On Wednesday, Mr Johnson is expected to call into question Ms Harman’s credibility as inquiry chair by referring to Twitter comments she previously made about the Partygate scandal.
In April 2022, Ms Harman suggested that both Mr Johnson and Rishi Sunak, then chancellor, would be admitting that they misled the Commons by accepting Fixed Penalty Notices for breaching coronavirus rules.
She also tweeted: “These were laws to save lives that they broke!”
Speaking in defence of Mr Johnson, Bournemouth West MP Conor Burns told BBC Radio 4’s Westminster Hour that Ms Harman’s comments call into question “parliament’s reputation in handling this with integrity”.
Sir Bernard Jenkin MP - Conservative
Sir Bernard Jenkin, a veteran MP and vocal voice on the backbenches, was critical of Mr Johnson’s handling of the Chris Pincher affair in July 2022.
Despite being a long-term ally of the former prime minister, the Brexiteer and chair of the Liaison Committee has been given a pat on the back for not giving Mr Johnson an easy ride when called in for questioning.
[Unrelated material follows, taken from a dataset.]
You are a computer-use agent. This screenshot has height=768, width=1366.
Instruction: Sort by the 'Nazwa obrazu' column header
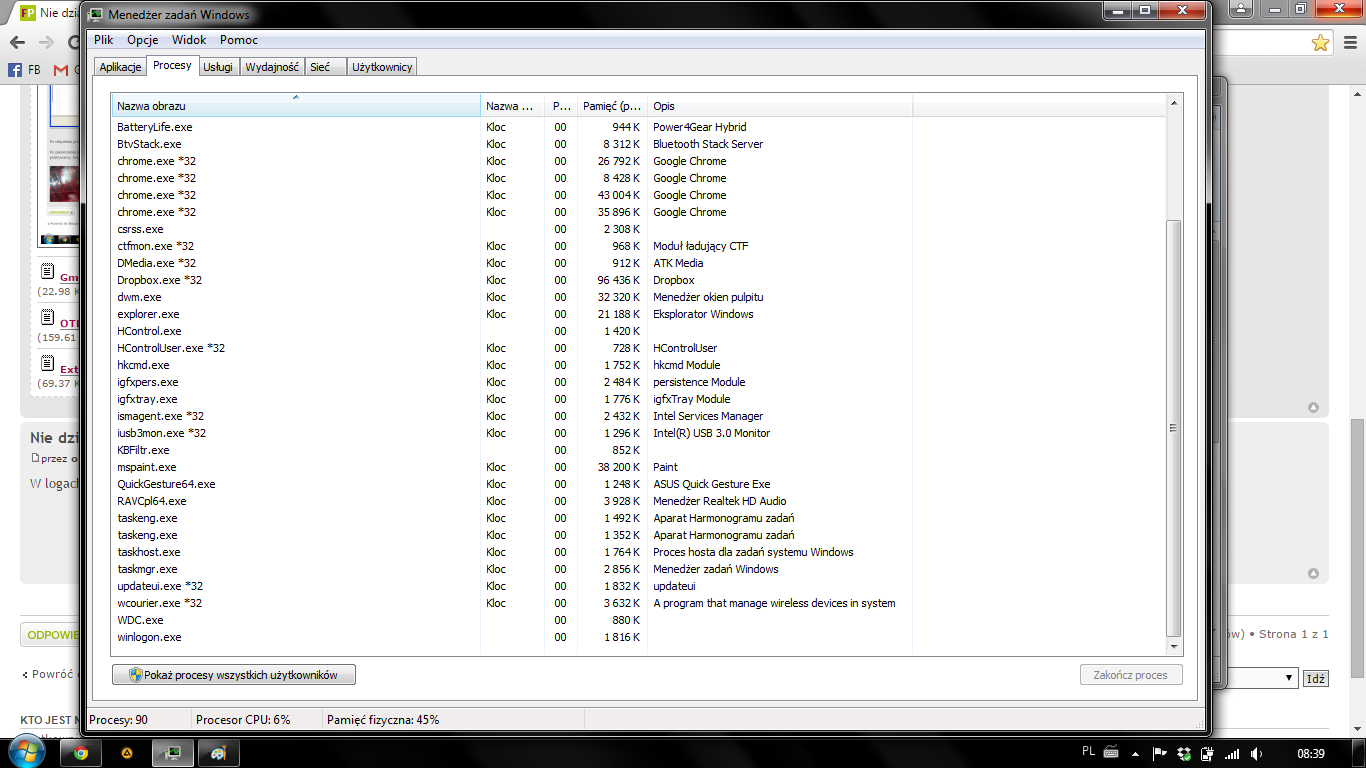(x=295, y=106)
Other members of the Privileges Committee include Conservative MPs Sir Charles Walker, Andy Carter and Alberto Costa, Labour’s Yvonne Fovargue and the SNP’s Allan Dorans.
What will Mr Johnson be asked about?
Before Mr Johnson begins answering questions he will swear an oath on a King James Bible.
Throughout the session he will be flanked by lawyers employed by him on either side. He will be able to confer with them on any questions he's asked, but they cannot provide answers on his behalf.
The Commons Privileges Committee has made clear that the purpose of Wednesday’s interrogation is to decide whether or not Mr Johnson misled Parliament when he claimed that lockdown gatherings did not break any rules.
It is not, as some might think, to determine the precise details of the gatherings.
The committee will no doubt draw upon evidence contained in their interim report, including WhatsApp messages that show Downing Street advisers “struggling” to justify how parties were within the rules.
In the report published a fortnight ago, members said the evidence suggested breaches of coronavirus guidance should have been “obvious” to Mr Johnson at the time.
What did Boris Johnson really know about Downing Street’s notorious parties? With fresh revelations from our sources, in their own words, listen to the definitive behind-closed-doors story of one of the biggest scandals of our era
What will Boris Johnson say in defence?
Mr Johnson claims he is innocent and has always vigorously denied that he “knowingly” misled Parliament over Number 10 gatherings.
He has submitted a dossier of 52-pages to the Privileges Committee, which sets out evidence that he'll use as part of his defence case.
The key point to look out for during Wednesday’s interrogation is his lawyers’ likely argument that the former prime minister must be proven to have “intended” to mislead Parliament for any contempt to have occurred.
Mr Johnson is also expected to criticise the fairness of the inquiry, dredging up previous Twitter comments from the committee’s chair, Ms Harman.
He has also questioned the credibility of Sue Gray’s partygate report, given she has recently quit the civil service in the hope of becoming Labour leader Sir Keir Starmer’s chief of staff.
What happens next?
If Mr Johnson is found to be in contempt of Parliament, the Privileges Committee will recommend a punishment for the former PM.
Mr Sunak has said he will not seek to influence the committee's final position.
It will then be down to the full House of Commons to determine Mr Johnson’s fate. Mr Sunak is expected to grant a free vote on any sanction the committee recommends.
This would not be smooth for Mr Sunak, though, as Mr Johnson supporters are still prominent within both the Conservative Party and the current Cabinet.
If Mr Johnson is suspended from the Commons for 10 days, it would give his Uxbridge and South Ruislip constituents the power to trigger a recall petition.
If 10% of voters sign, he could lose his job as their MP.